If the NASCAR Chase for the Cup championship round started today, Edwards' No, 99 Ford would not be among the top ten automatic qualifiers, and he wouldn't earn a wild card spot either because he has no wins in 2012 to this point. Although they probably would never admit, Edwards and his race team have to be a little concerned, if for no other reason than when 32-year-old Missouri native, from Columbia, Mo. finished second in the 2008 Sprint Cup championship, he failed to qualify for the Chase the following year and did not win a race the entire season.

It has been 46 races since Edwards last won a Sprint Cup race (Las Vegas, the third race in 2011), and with nothing better than two fifth-place finishes so far this season, you can see the frustration mounting on the driver himself as well as the Edwards race crew.

"It's tough," Edwards said this week. "There's a lot on the line, and it's so competitive right now.

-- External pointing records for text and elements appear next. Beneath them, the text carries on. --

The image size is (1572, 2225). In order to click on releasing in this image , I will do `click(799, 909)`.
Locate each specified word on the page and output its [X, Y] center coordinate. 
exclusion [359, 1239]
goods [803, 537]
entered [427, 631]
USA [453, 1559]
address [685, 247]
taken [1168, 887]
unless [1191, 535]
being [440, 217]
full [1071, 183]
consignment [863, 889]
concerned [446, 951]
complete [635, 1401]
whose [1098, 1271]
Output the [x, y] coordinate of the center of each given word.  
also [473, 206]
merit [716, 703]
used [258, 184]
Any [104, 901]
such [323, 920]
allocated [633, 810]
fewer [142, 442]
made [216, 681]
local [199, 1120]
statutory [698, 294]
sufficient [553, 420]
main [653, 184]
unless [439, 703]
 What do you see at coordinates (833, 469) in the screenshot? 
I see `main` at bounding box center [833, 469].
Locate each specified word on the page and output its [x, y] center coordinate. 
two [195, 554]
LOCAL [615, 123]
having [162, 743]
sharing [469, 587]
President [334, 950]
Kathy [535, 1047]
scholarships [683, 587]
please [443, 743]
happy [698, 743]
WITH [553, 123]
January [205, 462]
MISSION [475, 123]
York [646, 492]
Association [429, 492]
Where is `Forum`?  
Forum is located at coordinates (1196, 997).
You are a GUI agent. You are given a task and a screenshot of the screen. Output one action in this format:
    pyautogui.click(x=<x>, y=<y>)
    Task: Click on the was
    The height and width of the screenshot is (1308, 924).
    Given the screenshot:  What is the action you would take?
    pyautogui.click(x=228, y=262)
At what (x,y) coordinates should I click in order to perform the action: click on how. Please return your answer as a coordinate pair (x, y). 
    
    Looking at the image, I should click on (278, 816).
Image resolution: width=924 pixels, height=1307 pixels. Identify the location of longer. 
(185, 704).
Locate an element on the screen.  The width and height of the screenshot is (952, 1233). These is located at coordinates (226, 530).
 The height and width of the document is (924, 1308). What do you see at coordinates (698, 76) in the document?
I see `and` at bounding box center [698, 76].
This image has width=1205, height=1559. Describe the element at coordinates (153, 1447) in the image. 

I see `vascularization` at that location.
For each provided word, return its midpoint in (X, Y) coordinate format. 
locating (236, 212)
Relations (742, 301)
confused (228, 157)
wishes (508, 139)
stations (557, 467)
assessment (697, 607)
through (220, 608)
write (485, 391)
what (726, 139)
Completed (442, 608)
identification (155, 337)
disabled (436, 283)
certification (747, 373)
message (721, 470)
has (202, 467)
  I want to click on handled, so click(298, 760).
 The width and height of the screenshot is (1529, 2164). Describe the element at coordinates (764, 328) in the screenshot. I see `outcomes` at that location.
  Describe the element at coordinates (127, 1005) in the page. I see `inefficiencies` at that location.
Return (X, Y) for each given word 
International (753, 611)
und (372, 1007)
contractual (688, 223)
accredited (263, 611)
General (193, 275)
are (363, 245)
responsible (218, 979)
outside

If you look at our 99 team and our situation, our teammates (Biffle and Kenseth) are leading, one and two. We're outside of the Chase right now, and it's not because we haven't run as well as those guys. Luck (or the lack thereof) has been a big factor, but we haven't been able to pull it together.

"We have to run well, so the pressure is on," which is the way Edwards says he likes it. But if the No. 99 car doesn't start running better and if Edwards has some more bad races, it could get a lot uglier before it gets better.

Perhaps this is the week the native Missourian's luck begins to turn around. He will start second in Sunday's Cup race at Pocono, the second time he has done so this season. The other time was a little over a month ago at Richmond International Raceway in the Capital City 400. The No. 99 car finished 10th in that race. Edwards was on the pole for the season-opening race at Daytona, where he finished eighth.

"I feel like I'm up here making excuses," Edwards said in a press briefing at Pocono earlier in the week, "but the reality is we had the (cut) tire at Dover, the fuel at Phoenix, the wreck at Talladega and the wreck at Bristol. That's a lot of points. Hopefully, we can kind of use all that bad luck and still make the Chase and turn it around.

"If I felt there was a hangover from last year, or we were down and out because we didn't win, I'd tell you guys that we have to get our game faces on. But we really are, I think, doing a good job," he said. "It's just plain bad luck. At the same time, we still have to run better, but I don't feel it's because of last year."

If ever there was a better track to start getting some of that good luck going Edwards' way, Pocono would be the place. Edwards has two wins and five top fives at Pocono Raceway in 14 starts in the Eastern Pennsylvania mountains. But then there was also last year, when Edwards started sixth at this race track, and at the end of the day found himself in 37th place. But that was last year, and Edwards has already said he's not thinking about what happened last season.

So while there may be a sense of urgency in the No. 99 car's garage, that should not be confused with a state of panic.

"There's not any reason for panic," said Roush-Fenway owner Jack Roush. "We made some minor personnel changes that I'm very happy with over the winter. It doens't surprise me that we are where we are with the 99. But it is unusual, and I'm sure it will rectify itself (before the season is over)," he said.